A ces particularités, il faut ajouter une autre qui n’en est une car commune à chaque épidémie mais pour Ebola elle devient plus visible. Il s’agit de la présence des humanitaires et autres agents d’organisations internationales qui arrivent en nombre, en grand nombre et parfois en très grand nombre avec des moyens conséquents sans doute pour aider…aider le pays et le monde entier! Cependant leur action et surtout leur déclaration peuvent parfois les éloigner de leur objectif premier c’est à dire aider le pays à contrôler l’épidémie.
Dans ce contexte, l’expertise congolaise acquise au cours de quarante années de gestion des épidémies de la MVE se trouve pour la première fois mise à l’épreuve car à notre entendement, un seul mot caractérise finalement cette neuvième épidémie: Imprévisible !

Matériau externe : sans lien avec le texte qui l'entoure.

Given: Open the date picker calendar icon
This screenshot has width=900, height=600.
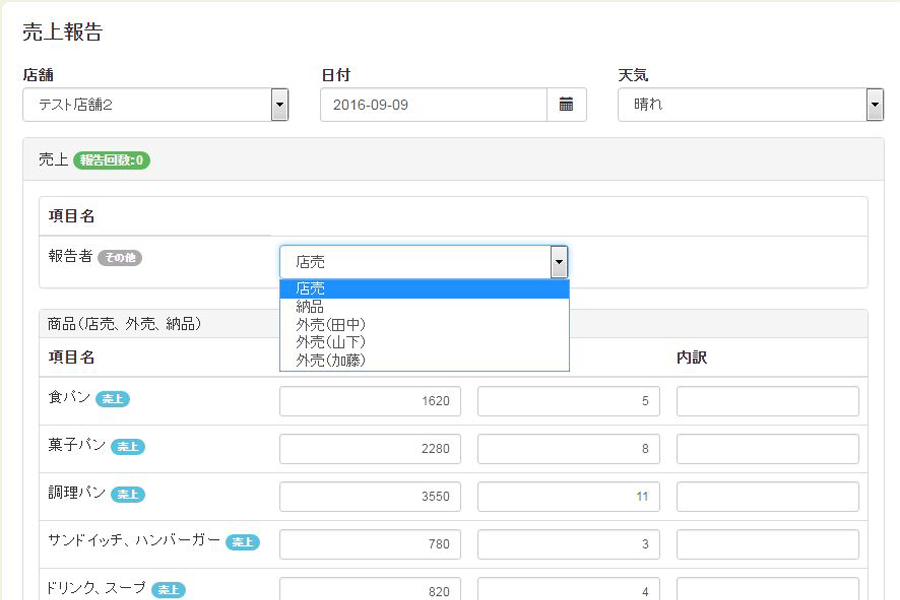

Enfin, la participation de la communauté est essentielle pour juguler la maladie. Pour être efficace, la lutte doit se fonder sur un ensemble d’interventions: prise en charge de cas, mesures de prévention des infections (lavage des mains, éviction des contacts directs ou rapprochés avec des sujets présentant des symptômes d’Ebola en particulier avec leurs liquides biologiques…) et de lutte, surveillance et rechercher des contacts, services de laboratoire de qualité, inhumations sans risque et mobilisation sociale.